Landis+Gyr: Fair meter can be even fairer
Alliander is working with Stedin, JUVA and Enduris and meter suppliers Landis+Gyr and Floniskra on the design of new smart meters to create a sustainable version: the Fair Meter. Working with Landis+Gyr, Alliander developed the Fair Meter Pilot - a new, demonstrably more sustainable design. This led to a new generation of electricity meters with a sharp reduction in the use of raw materials as one of the benefits. In the past year, Landis+Gyr has developed a meter that uses 25% less plastic and 35% less metal. Product manager Joe Andrews of Landis+Gyr wants to go further.
Landis+Gyr has over 100 years’ experience in finding solutions to help consumers use energy in a better way. In the case of smart meters, this involves offering more insight into energy consumption and reducing the burden on the environment. “As a business, we use valuable raw materials”, Joe explains. “And we manufacture products with a long but not indefinite lifespan. We see it as our responsibility to approach this sensibly and carefully. That’s why we want to do all we can to make the fairest possible energy meter for our customers.” According to Joe, a fair meter is one that creates more social and economic value during manufacture and use than it costs. He sums this up as, “The meter must be fair for the manufacturer, fair for the supplier, fair for the customer and fair for the end-user”.
Joe says that, looked at carefully, the last version of the fair meter was already a fair meter in production methods, raw materials usage and transparency of processes. “But that didn’t stop us from looking for ways to make it even fairer. The first thing we did was significantly reduce the use of plastic and metal in the design. One challenge was to find ways of using recycled plastic. The parts are so specific that it is difficult to find suitable high-quality materials.” Joe knows that the new meter is as fair as it can be. Nevertheless, Landis+Gyr continues to look for improvements. “The ‘Fair meter’ concept is not the final aim but an ongoing process.”

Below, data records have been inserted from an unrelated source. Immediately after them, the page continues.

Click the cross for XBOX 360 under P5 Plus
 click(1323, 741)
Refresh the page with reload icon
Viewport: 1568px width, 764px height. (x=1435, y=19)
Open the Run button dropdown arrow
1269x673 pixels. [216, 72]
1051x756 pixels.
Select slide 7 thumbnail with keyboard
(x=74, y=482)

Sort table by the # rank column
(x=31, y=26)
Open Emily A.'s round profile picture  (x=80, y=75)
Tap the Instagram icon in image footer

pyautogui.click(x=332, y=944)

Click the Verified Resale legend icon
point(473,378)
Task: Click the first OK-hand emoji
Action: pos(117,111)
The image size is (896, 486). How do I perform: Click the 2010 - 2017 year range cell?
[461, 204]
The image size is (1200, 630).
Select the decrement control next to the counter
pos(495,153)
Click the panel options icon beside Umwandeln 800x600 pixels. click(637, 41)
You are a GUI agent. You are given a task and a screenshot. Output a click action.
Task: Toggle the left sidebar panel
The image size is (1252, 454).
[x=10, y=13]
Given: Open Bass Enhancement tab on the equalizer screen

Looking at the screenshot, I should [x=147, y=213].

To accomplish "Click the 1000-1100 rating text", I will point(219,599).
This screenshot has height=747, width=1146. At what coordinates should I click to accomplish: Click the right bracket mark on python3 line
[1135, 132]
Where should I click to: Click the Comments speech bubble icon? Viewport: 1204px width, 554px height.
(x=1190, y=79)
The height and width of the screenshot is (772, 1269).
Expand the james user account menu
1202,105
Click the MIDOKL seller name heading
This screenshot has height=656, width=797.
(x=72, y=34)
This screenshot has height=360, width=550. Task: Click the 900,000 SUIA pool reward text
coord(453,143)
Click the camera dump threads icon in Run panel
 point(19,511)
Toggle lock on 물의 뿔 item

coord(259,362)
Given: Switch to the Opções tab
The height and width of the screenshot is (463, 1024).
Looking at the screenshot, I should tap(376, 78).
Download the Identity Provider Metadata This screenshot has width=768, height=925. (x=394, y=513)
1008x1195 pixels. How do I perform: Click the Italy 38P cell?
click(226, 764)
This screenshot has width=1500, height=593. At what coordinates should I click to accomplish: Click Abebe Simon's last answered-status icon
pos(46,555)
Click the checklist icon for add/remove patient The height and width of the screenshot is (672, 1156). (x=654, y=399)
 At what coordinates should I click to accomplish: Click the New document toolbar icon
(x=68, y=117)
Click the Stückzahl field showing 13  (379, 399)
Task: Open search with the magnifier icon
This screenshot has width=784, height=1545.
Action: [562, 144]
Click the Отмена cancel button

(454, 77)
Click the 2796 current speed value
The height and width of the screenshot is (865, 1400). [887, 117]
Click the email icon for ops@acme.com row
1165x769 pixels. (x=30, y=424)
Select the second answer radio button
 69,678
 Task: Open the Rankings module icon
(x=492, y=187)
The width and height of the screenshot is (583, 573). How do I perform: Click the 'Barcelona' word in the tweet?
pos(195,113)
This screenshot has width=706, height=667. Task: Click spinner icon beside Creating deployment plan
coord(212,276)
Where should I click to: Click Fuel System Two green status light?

Network operators Alliander and Stedin have been closely involved in the development process. “It’s safe to say that the cooperation with Alliander was what drove and motivated us to think outside the box and devise ground-breaking improvements. We collaborated transparently and openly and shared information, which is by no means something you can take for granted. We are delighted that parties like Alliander and Stedin always had an eye for the necessity for a fair meter.”